Her third crime novel, A Quality of Light was published by The Ninderry Press in 2002 and re-published by Blake Publications, her own small, independent publishing house in 2003, with her Young Adult novel, Morag Bane. She also edited and published an anthology of brief biographies entitled You’re a Legend! Chronic Fatigue Syndrome after a bout of Glandular Fever, had ensured that Cheryl could no longer continue teaching, so she had resigned from Education Queensland in 2002, to take up the more restful pursuit of publishing.
Between 2002 and 2005, she scripted and presented a weekly arts program for 4RPH in Brisbane. She appeared on television and radio regarding her work, spoke at business clubs and universities and conducted half a dozen writing workshops. She also judged the R. Carson Gold Short Story competition, a round of the Nestle Write Around Australia contest, and several literary prizes awarded by the SWWQ.
In 2004, she won the Children’s/Young Adult category of Fastbooks for Morag Bane. She was the sole runner-up to the Davitt Prize, presented by the national body of The Sisters in Crime, for A Quality of Light in the same year, in an illustrious field of crime writers.
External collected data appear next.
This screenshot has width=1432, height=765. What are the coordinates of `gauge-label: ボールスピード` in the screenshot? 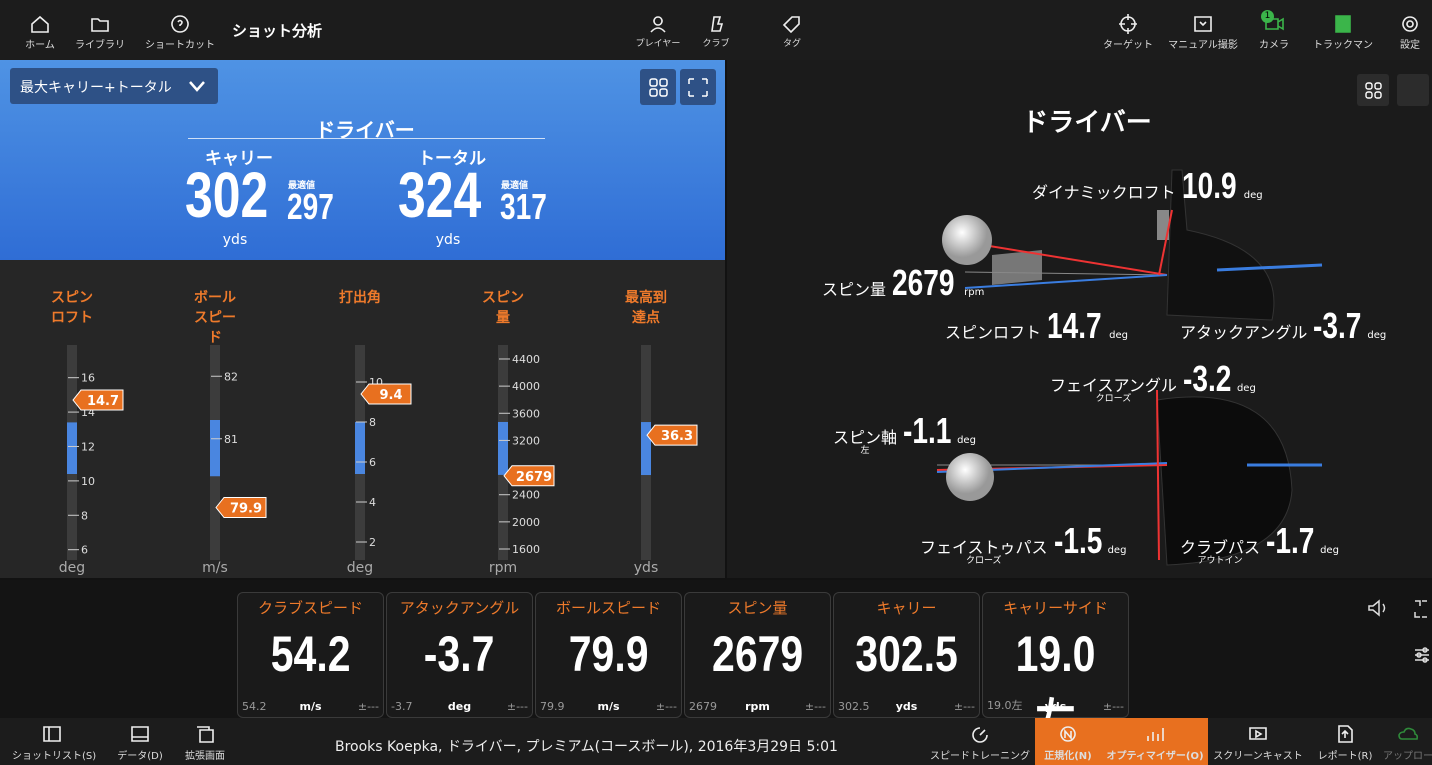 It's located at (215, 318).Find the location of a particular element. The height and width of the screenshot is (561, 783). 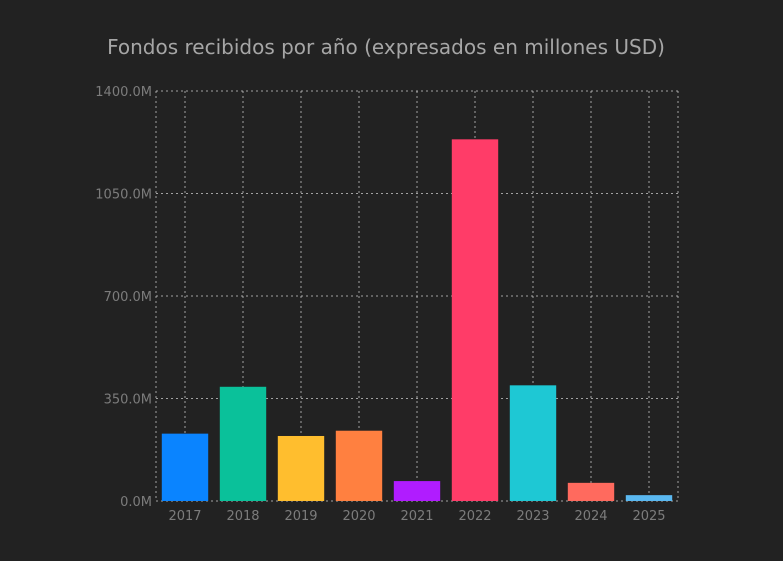

x-tick-label: 2025 is located at coordinates (648, 516).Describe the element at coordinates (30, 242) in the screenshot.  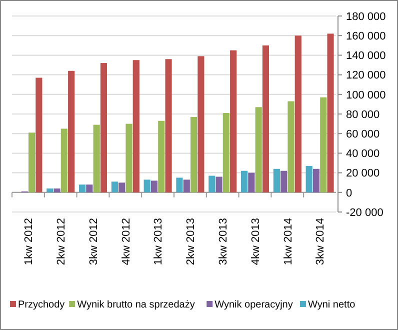
I see `x-tick-label: 1kw 2012` at that location.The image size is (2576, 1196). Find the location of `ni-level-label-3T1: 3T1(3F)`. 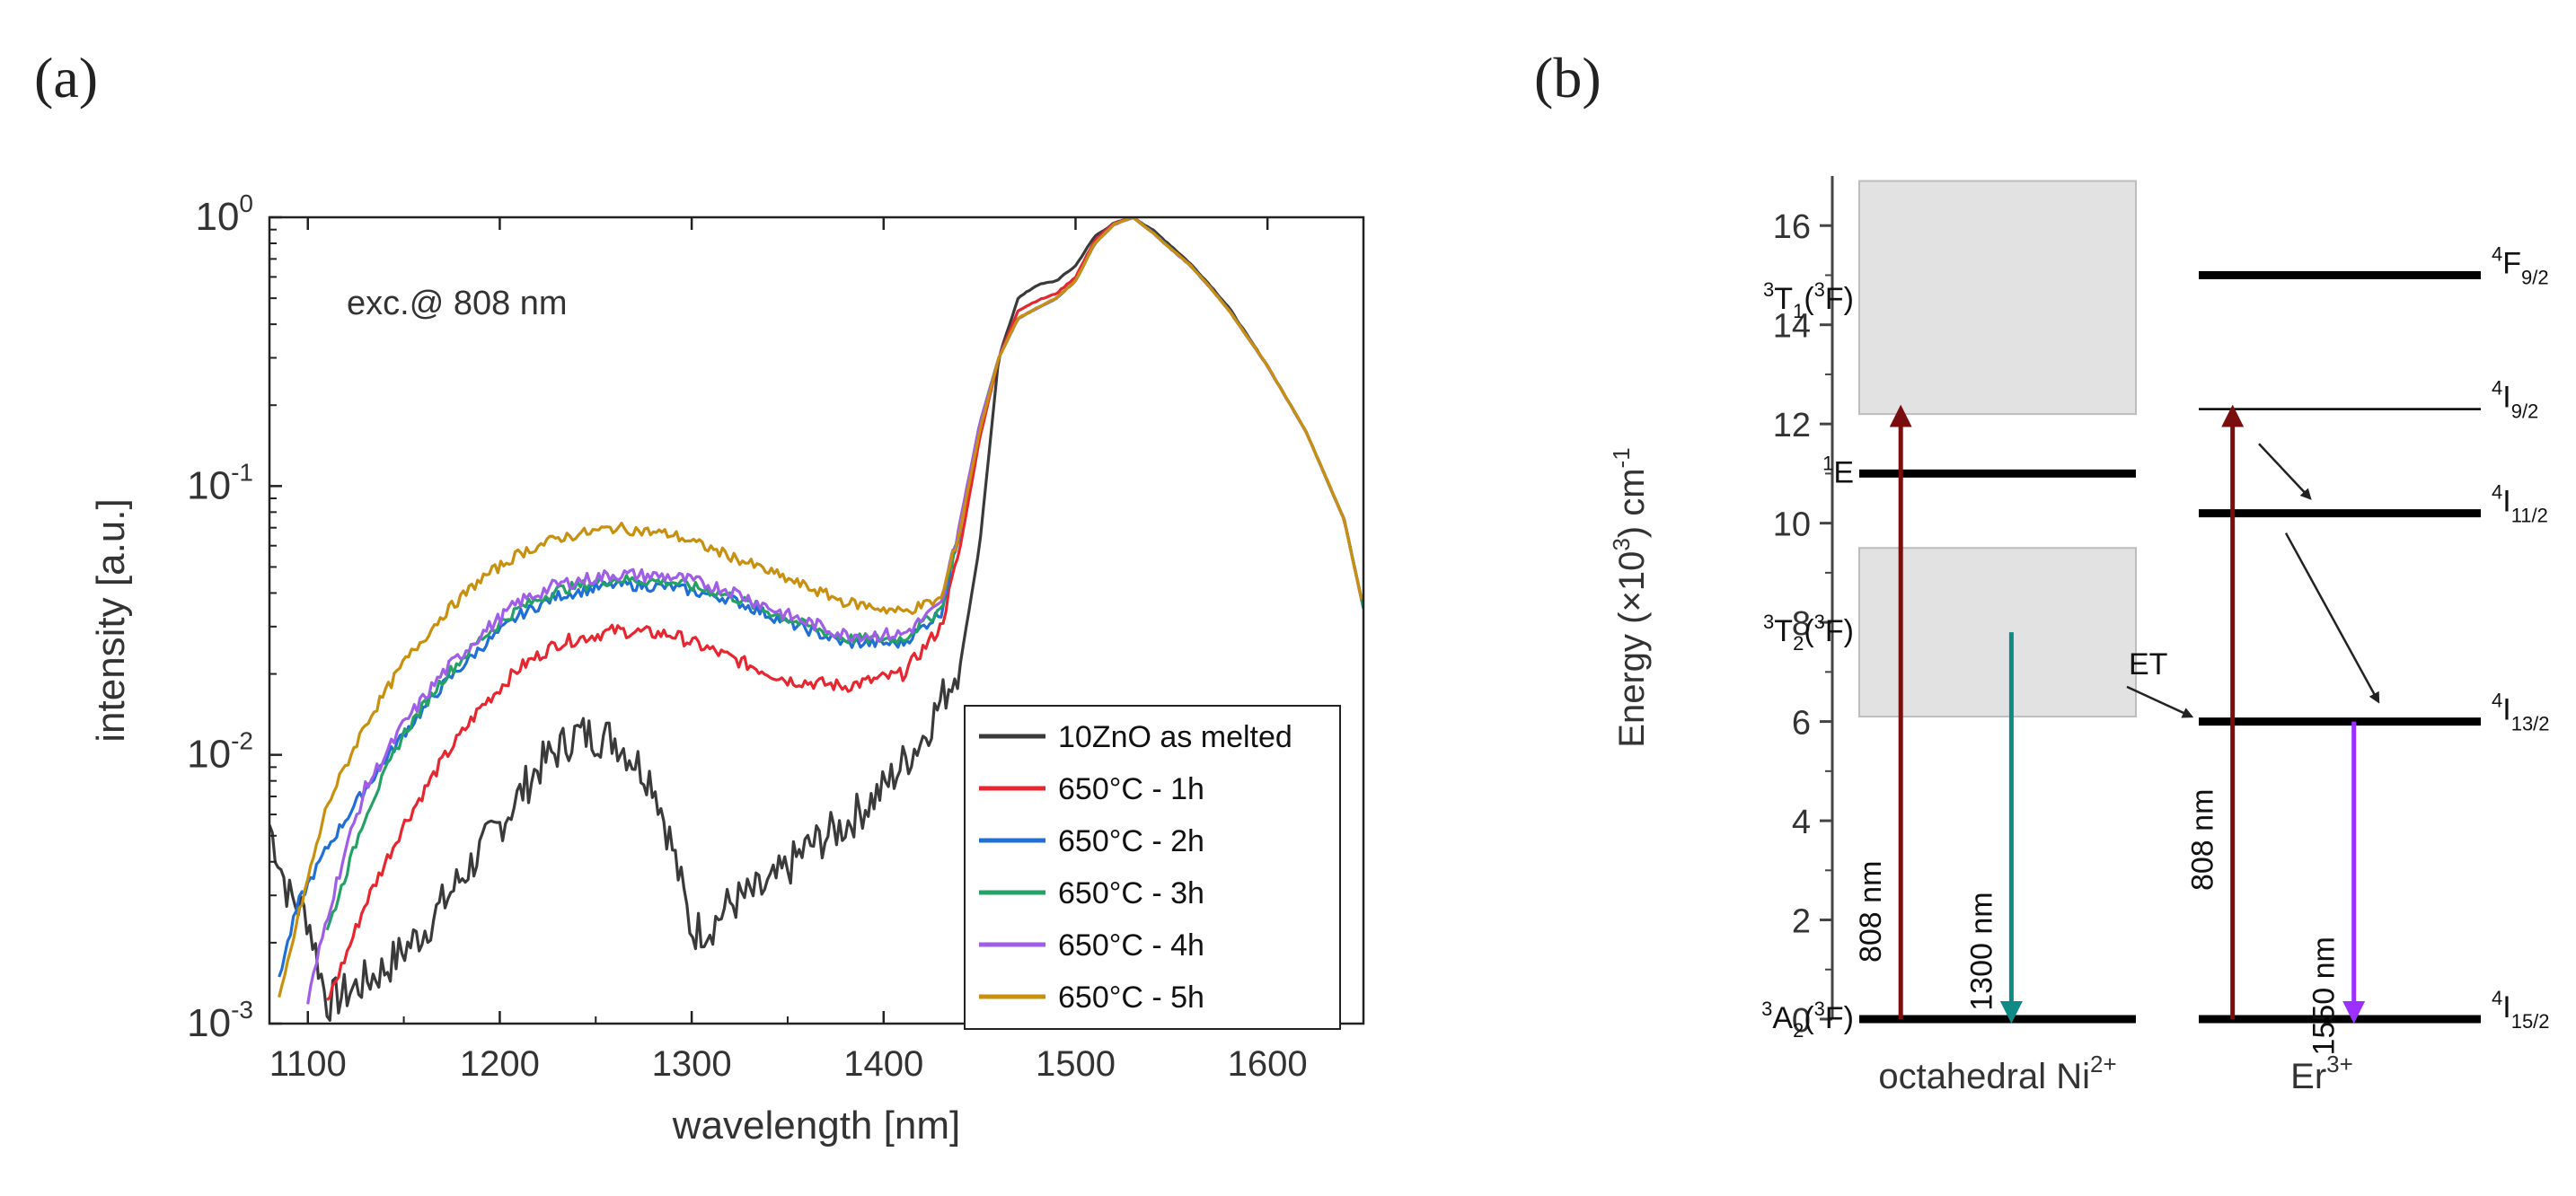

ni-level-label-3T1: 3T1(3F) is located at coordinates (1808, 300).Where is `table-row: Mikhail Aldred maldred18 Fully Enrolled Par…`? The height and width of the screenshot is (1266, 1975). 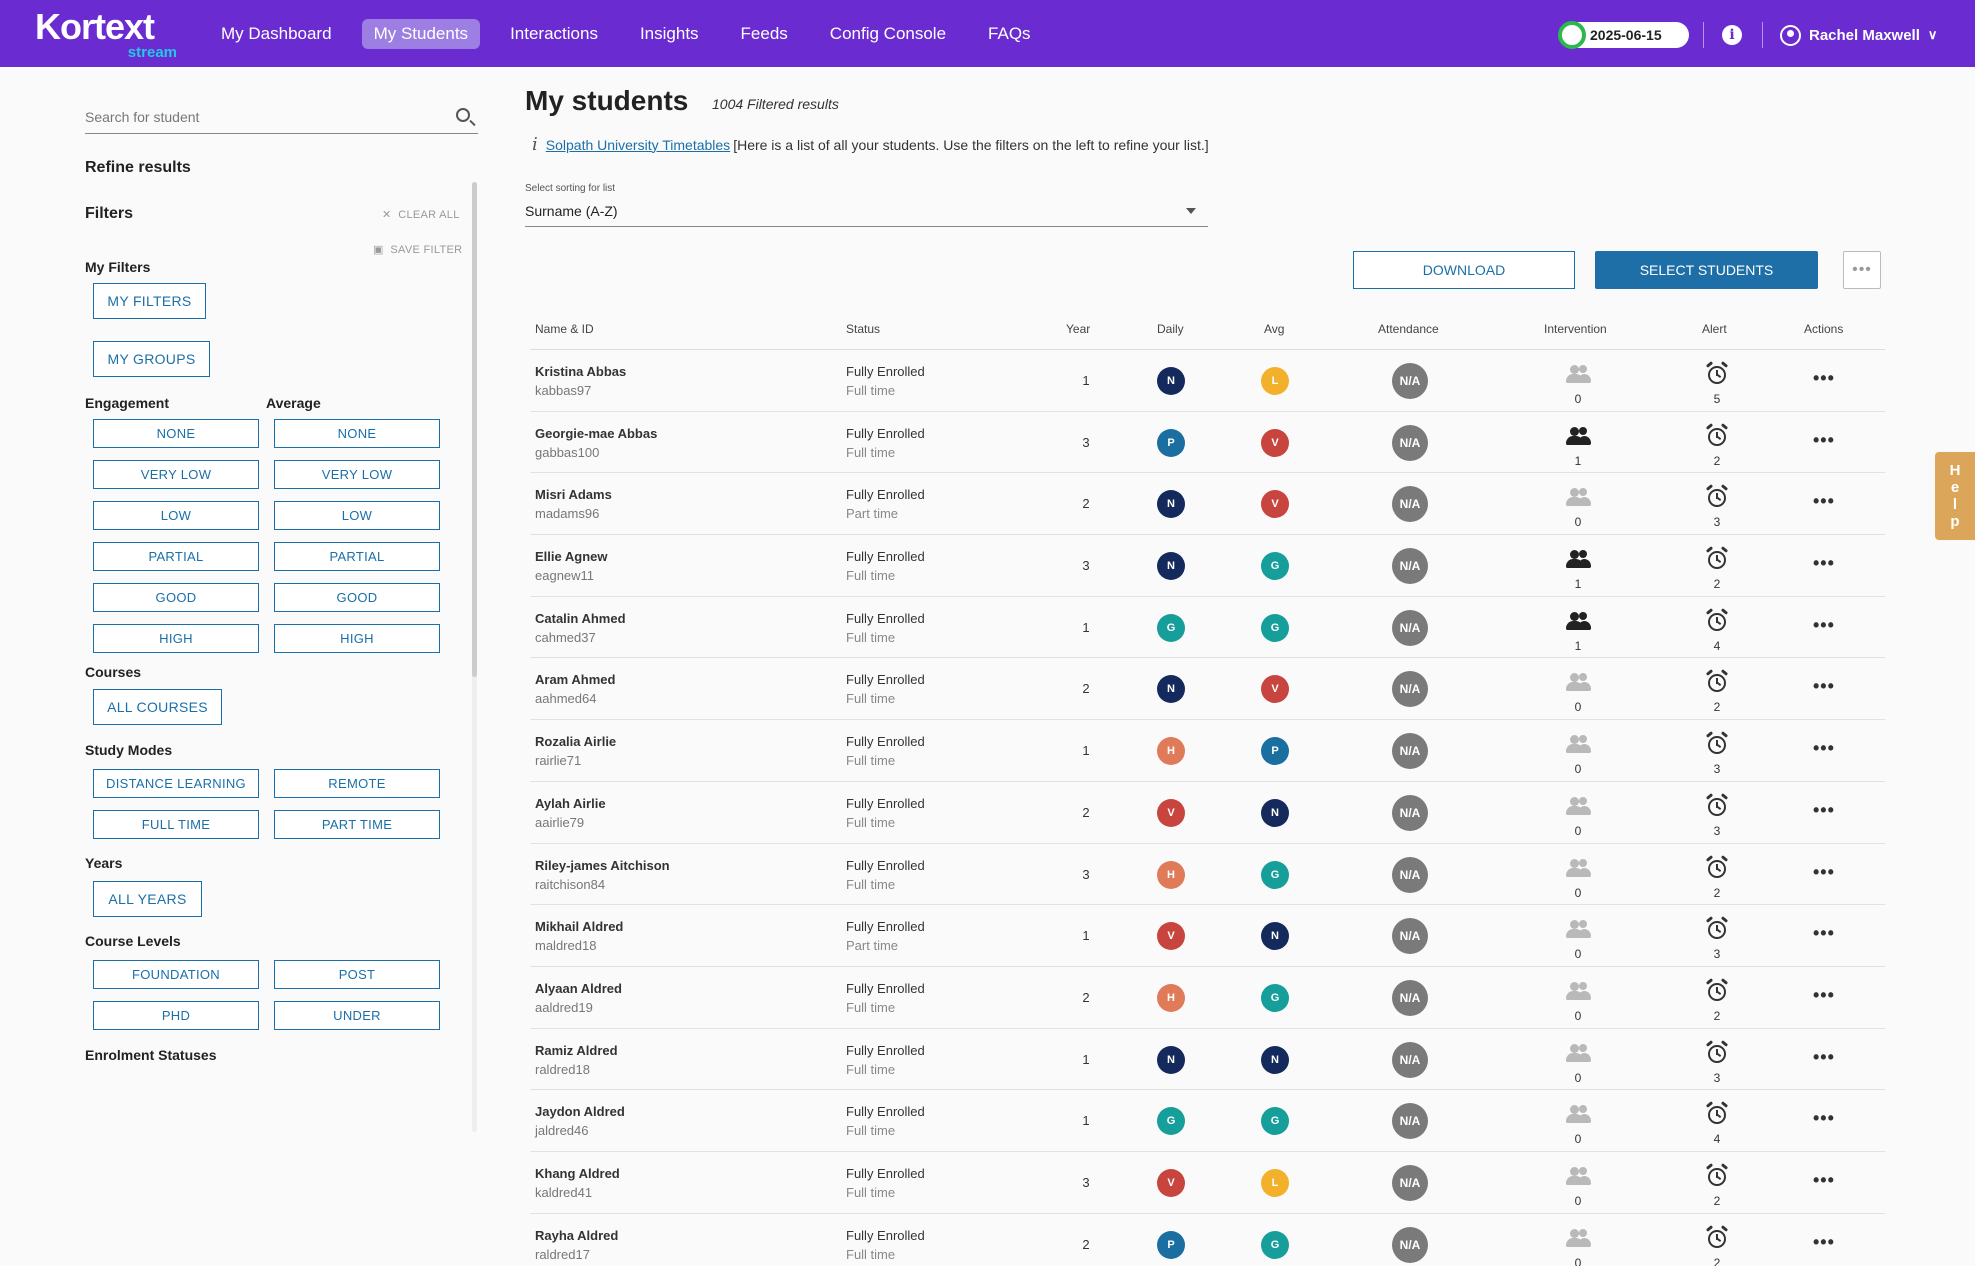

She also wrote The ’brook, Alfred (Crow) Fletcher’s tale of institutional abuse, and published it. This sold out quickly by word-of-mouth and reappeared in its second edition as Brutal with New Holland Publishers in 2006.
Also in 2006, Cheryl was the speech writer for the State Minister for Health, Hon Stephen Robertson. She left this exalted position to go back to university as a postgraduate student.
In 2008, her nonfiction novel, The Taint, which was also the thesis for a Master of Philosophy in Creative Writing at the University of Queensland, was published by Boolarong Press. In 2009 she graduated with this degree.
She has written three crime novels, one novel for Young Adults, two children’s novels, a text for a children’s picture book, and two nonfiction novels. She has edited seven books for other authors – five of which have been published.
Currently she is reading and researching for her thesis for a PhD in Literature, reviewing books for radio 4BC, The Courier-Mail and literary journals such as Australian Book Review, AWBR and Hecate. Warily watching home base, she also navigates the blogosphere.